The content of the above metabolites can be quantified by various methods. At Lifeasible, we are capable of performing many chromatography methods including high-performance liquid chromatography (HPLC) with different types of separation (normal phase, reverse, and ion exchange) and detection (absorption in ultraviolet and visible region-UV/Vis, fluorescence, pulsed amperometric detector-PAD, and refractive index-RI) methods, gas chromatography (GC) with a capillary column and flame ionization detector (FID), thermionic detector (TID), or mass spectrometry (MS); ultra-high-performance liquid chromatography high resolution mass spectrometry (UPLC-HRMS), solid phase microextraction gas chromatography mass spectrometry (SPME-GC/MS), etc.. We can also perform multiple spectroscopy techniques (e.g., near-infrared (NIR) spectroscopy, diffuse reflectance infrared Fourier transform spectroscopy (DRIFTS), Raman spectroscopy, and nuclear magnetic resonance (NMR) spectroscopy), multispectral imaging techniques, capillary electrophoresis, and so on.

### Provided data
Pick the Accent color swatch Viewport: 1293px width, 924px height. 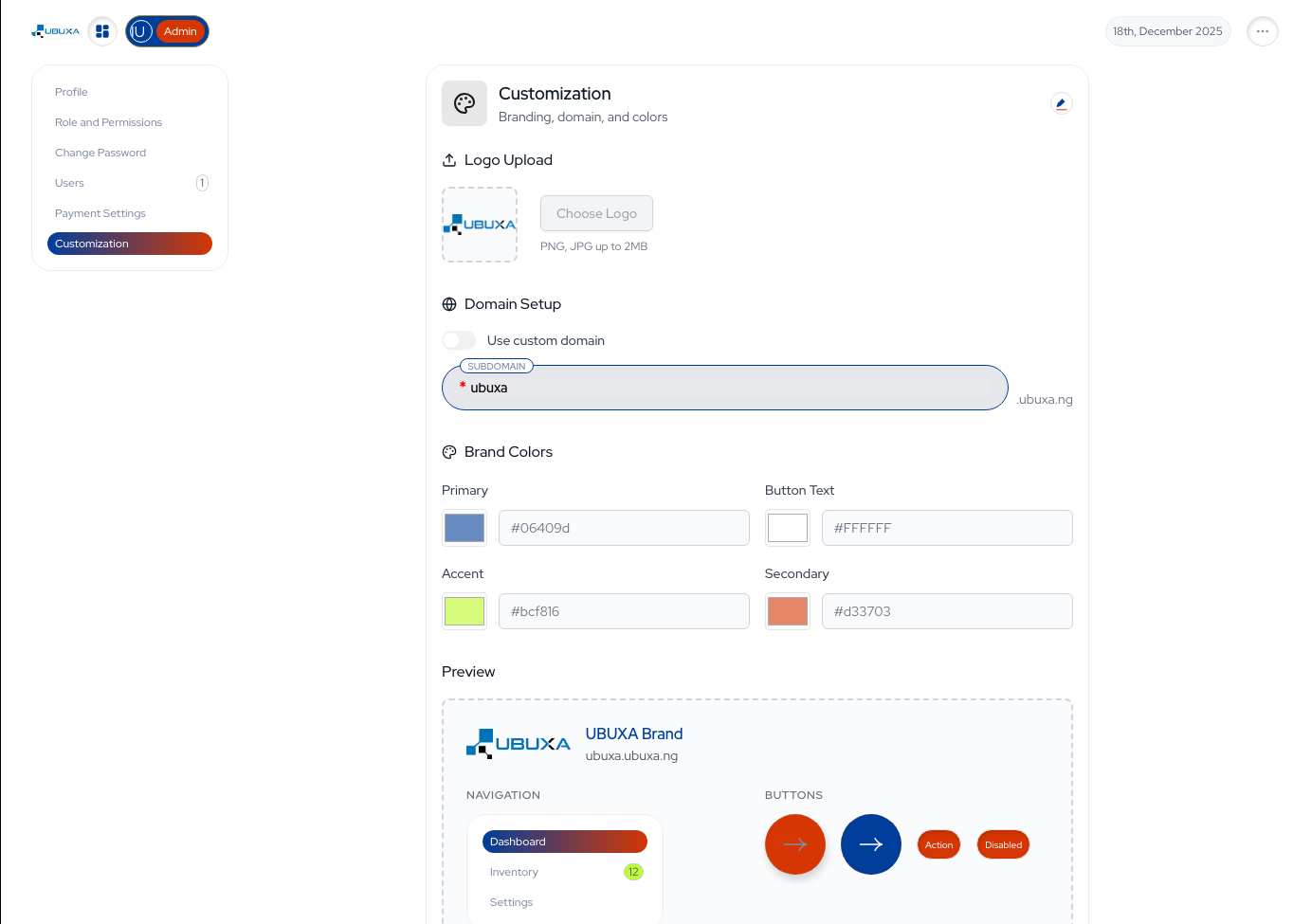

### What the task requires
List every detection method that the text on metabolite quantification gives for high-performance liquid chromatography. The lines have no role in what is asked here.

### Reply
- Absorption in the ultraviolet and visible region (UV/Vis)
- Fluorescence
- Pulsed amperometric detector (PAD)
- Refractive index (RI)